··· EXERCISE INPUTS ···

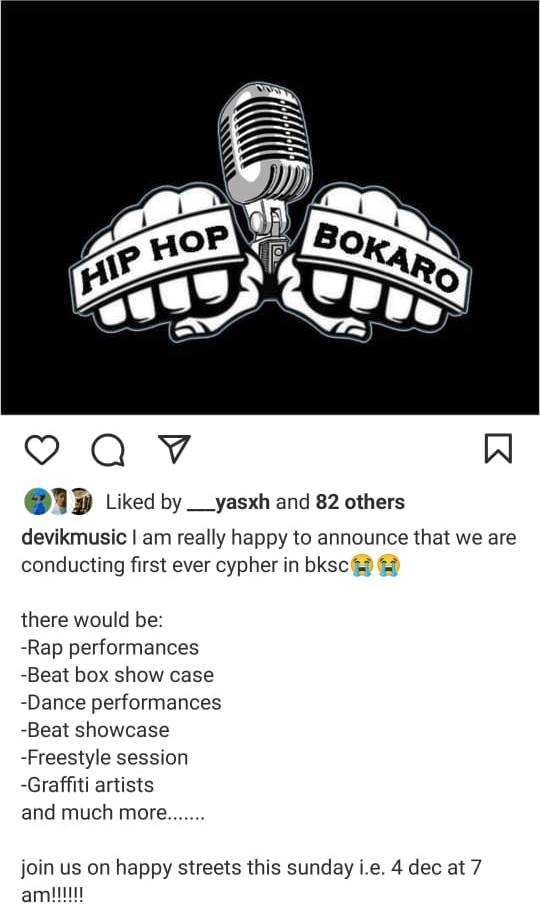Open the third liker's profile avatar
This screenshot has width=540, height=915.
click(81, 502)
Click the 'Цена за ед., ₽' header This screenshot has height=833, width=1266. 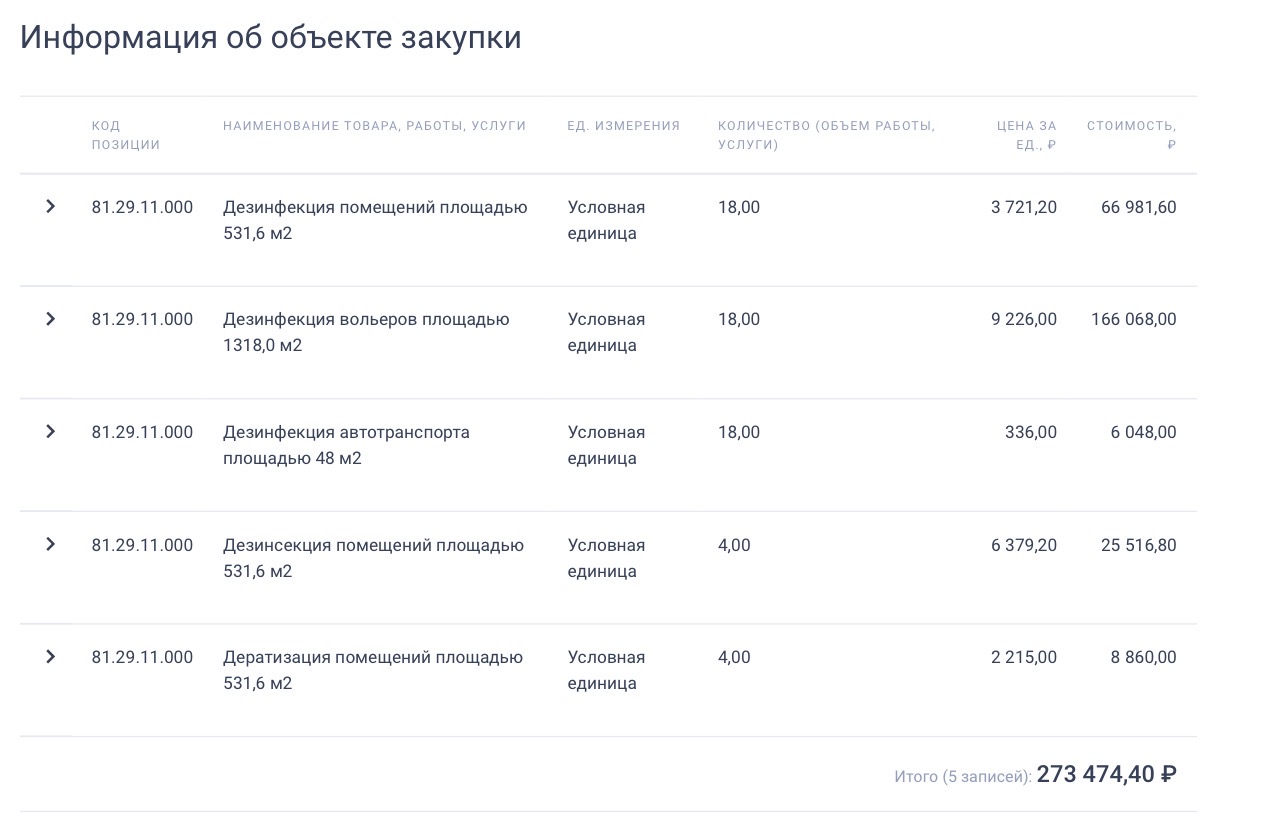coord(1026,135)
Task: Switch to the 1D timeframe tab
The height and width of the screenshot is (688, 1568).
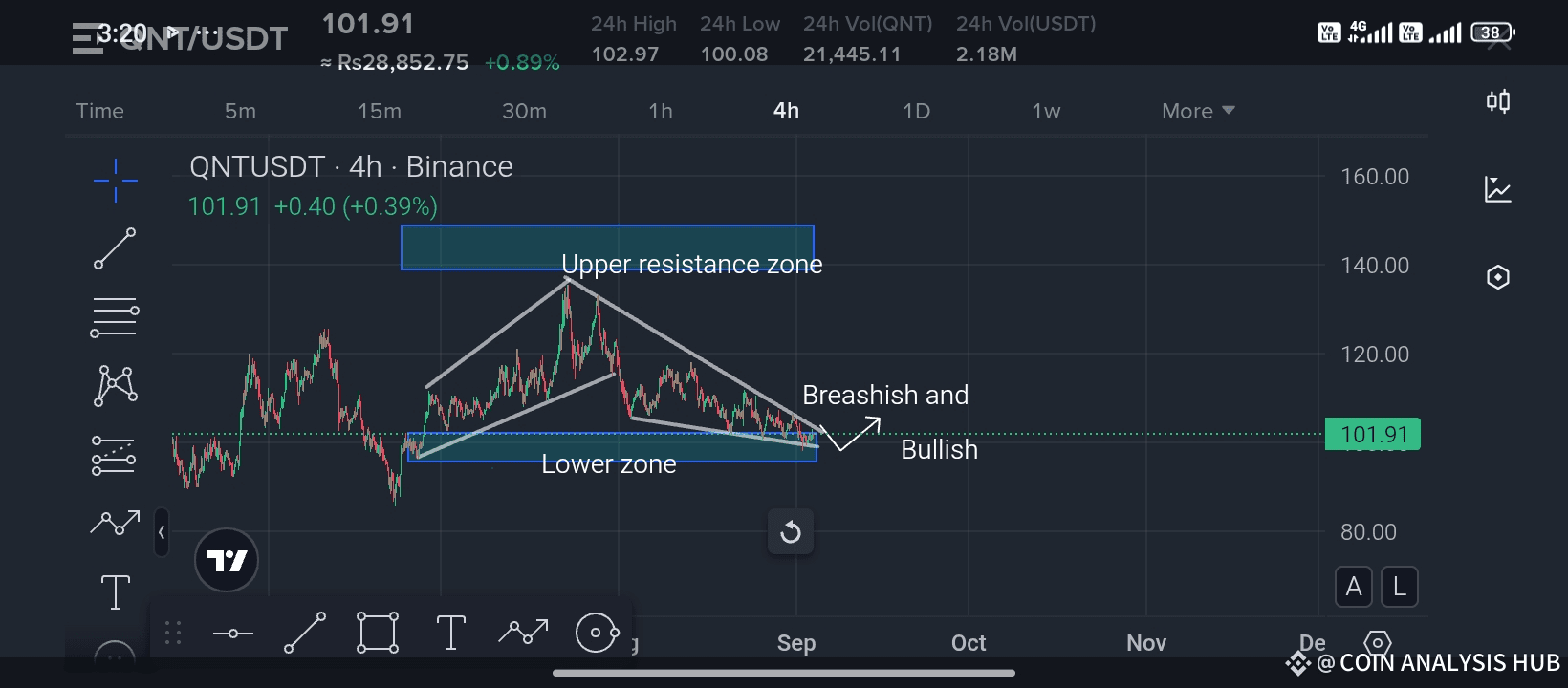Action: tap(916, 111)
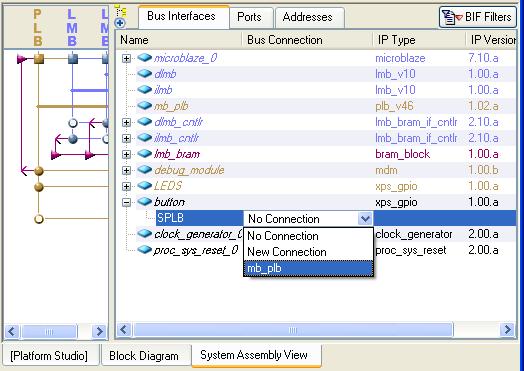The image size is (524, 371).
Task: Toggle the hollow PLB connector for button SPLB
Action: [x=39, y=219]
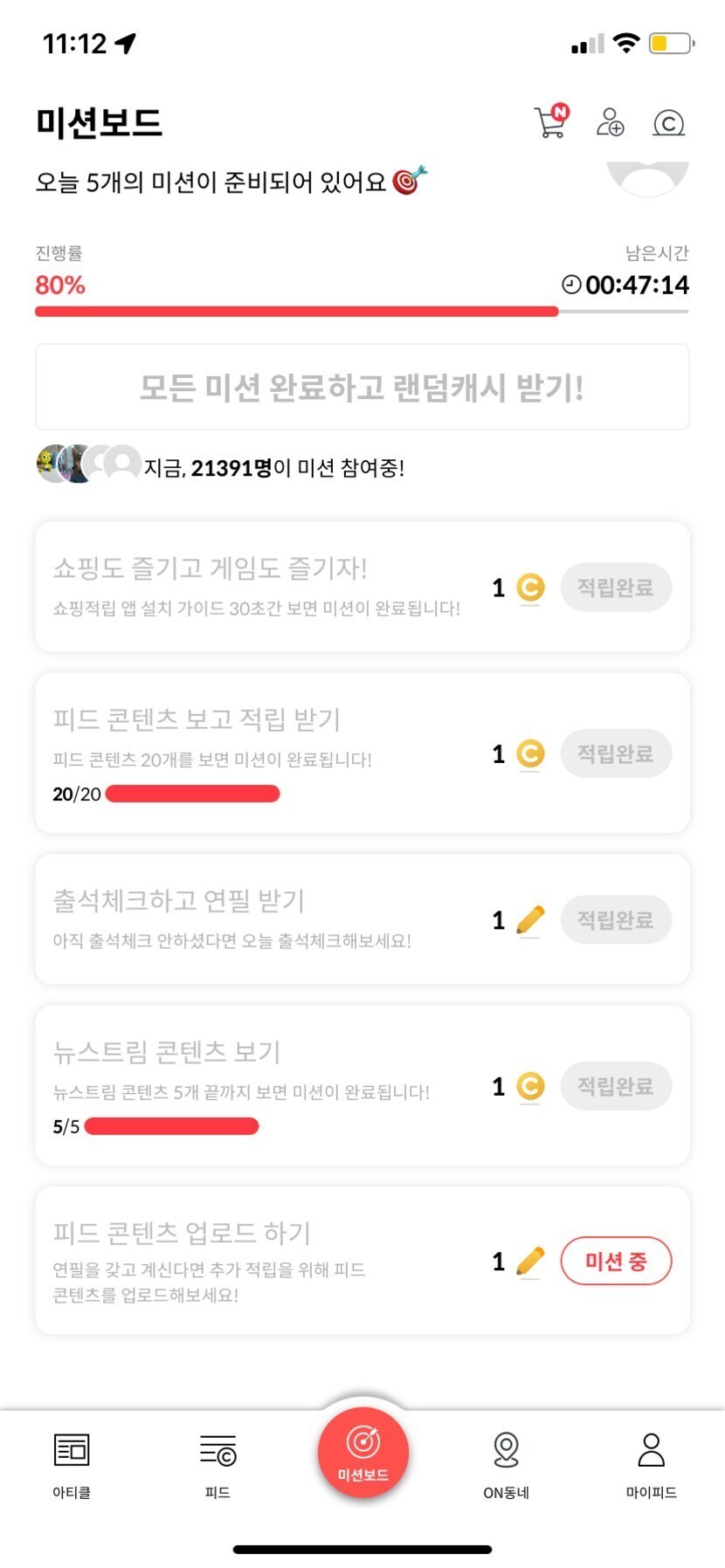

···

◆ EXERCISE ◆
Copy nothing but the lines from the one containing "Task: Switch to the 1D timeframe tab" through the last line of the listing above, transcribed exactly and with no pictures.

◆ EXERCISE OUTPUT ◆
Task: Switch to the 1D timeframe tab
The height and width of the screenshot is (688, 1568).
Action: tap(916, 111)
The image size is (524, 371).
Task: Toggle the hollow PLB connector for button SPLB
Action: [x=39, y=219]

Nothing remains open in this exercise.